Business Exit PlanningYou've sold your business and want to deploy capital into real estate, but starting from scratch with direct ownership sounds exhausting.

Geographic RelocationMoving to another state or country while managing distant properties becomes increasingly impractical.

Inheritance SituationsMultiple heirs inheriting properties can create management nightmares; DSTs offer clean division and passive income for all parties.

The Math That Matters

Let's make this concrete with a typical scenario:

Current Situation:

  • Own a $1.2 million apartment building
  • Purchased 20 years ago for $300,000
  • Fully depreciated basis
  • Needs $200,000 in capital improvements
  • Generates $60,000 annual net income
  • Requires 15-20 hours monthly management time

Sale Without 1031:

  • Sale proceeds: $1,200,000
  • Capital gains taxes: ~$250,000
  • Depreciation recapture: ~$100,000
  • Net after taxes: ~$850,000

1031 Exchange to DSTs:

  • Full $1.2M deployed (tax-deferred)
  • Diversified across 3-4 institutional properties
  • Potentially higher income ($75,000+) from professionally managed assets
  • Zero management time required
  • Professional operators handle all CapEx

The difference isn't just financial—it's existential. You go from managing a depreciating asset that demands constant attention to receiving checks from institutional-grade properties managed by professionals.

When DSTs DON'T Make Sense

To be fair, DSTs aren't optimal for everyone:

Active Real Estate ProfessionalsIf you're in the business and enjoy hands-on management, direct ownership likely makes more sense.

Properties Under $500KTransaction costs and minimums make DSTs less attractive for smaller properties.

Short Time HorizonsIf you might need liquidity within 3-5 years, DST illiquidity is problematic.

Control FreaksIf you need to make every decision about your properties, passive DST ownership will frustrate you.

The 18 to 1 Transformation

Here's the remarkable shift: You can go from managing 18 separate properties—each with its own entity, its own problems, its own demands—to reviewing one quarterly statement.

From spreadsheets tracking expenses across dozens of entities to a single K-1 for tax preparation.

From fielding calls about broken water heaters to... nothing.

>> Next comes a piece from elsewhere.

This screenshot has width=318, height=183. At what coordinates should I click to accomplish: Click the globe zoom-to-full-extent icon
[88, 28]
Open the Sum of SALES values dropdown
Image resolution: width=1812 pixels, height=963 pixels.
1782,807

The phone doesn't ring anymore.

That's not laziness. That's the reward for decades of building wealth through real estate. You've earned the right to let professionals manage the assets while you collect the income.

The Bottom Line

DSTs make the "biggest bang for the buck" when you have:

  • Substantial equity in old, depreciated properties
  • Looming capital expenditures you don't want to fund
  • Property values of $1 million or more
  • A desire to stop being a landlord while remaining a real estate investor
  • The self-awareness to admit: "I don't want another headache"

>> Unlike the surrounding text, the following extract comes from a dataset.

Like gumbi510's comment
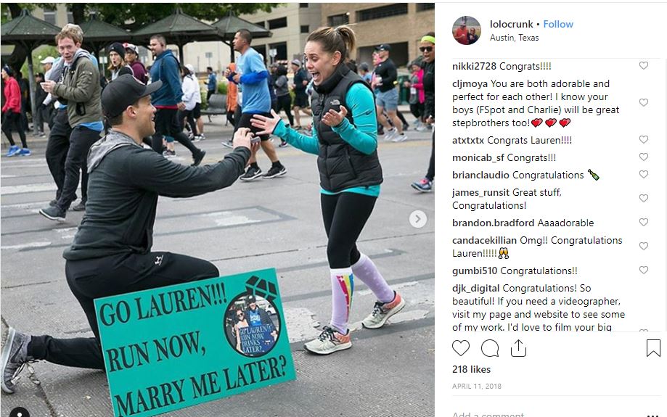The width and height of the screenshot is (667, 417). [x=644, y=270]
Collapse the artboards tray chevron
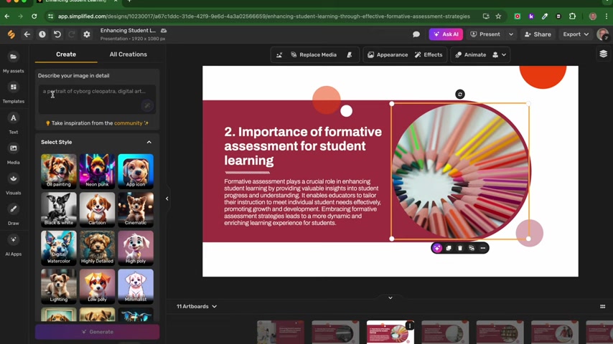 pyautogui.click(x=390, y=298)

For investors in this position, DSTs offer something rare: a way to maintain and often increase real estate income while dramatically reducing complexity, time commitment, and stress.

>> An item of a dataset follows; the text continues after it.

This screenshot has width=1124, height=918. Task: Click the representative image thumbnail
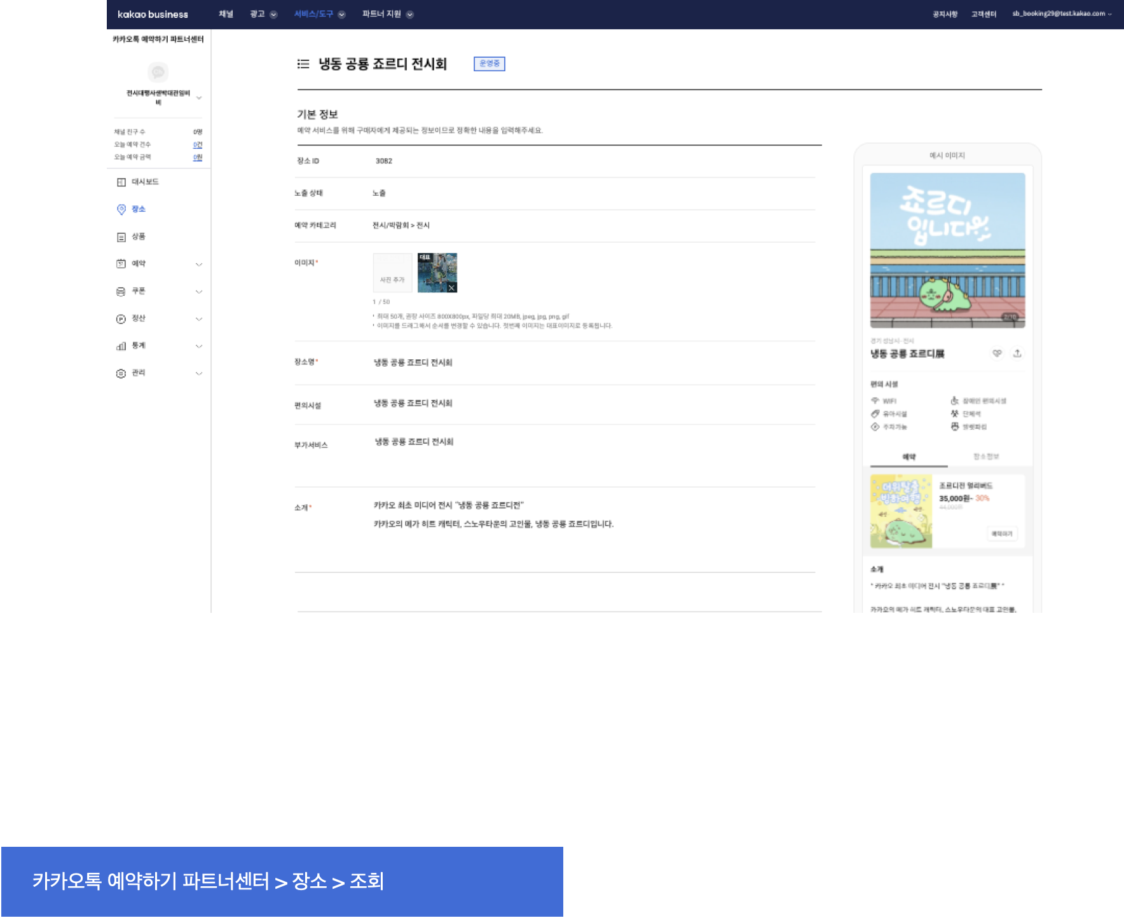[x=437, y=272]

You built your wealth actively. DSTs let you preserve it passively.

Sometimes the smartest move is recognizing when you've won the game and it's time to stop playing so hard.

Delaware Statutory Trusts require accredited investor status with minimum investments typically starting at $100,000. DSTs are illiquid investments with hold periods typically 5-7 years. This article is for educational purposes only. Always consult with qualified tax, legal, and financial professionals before making investment decisions.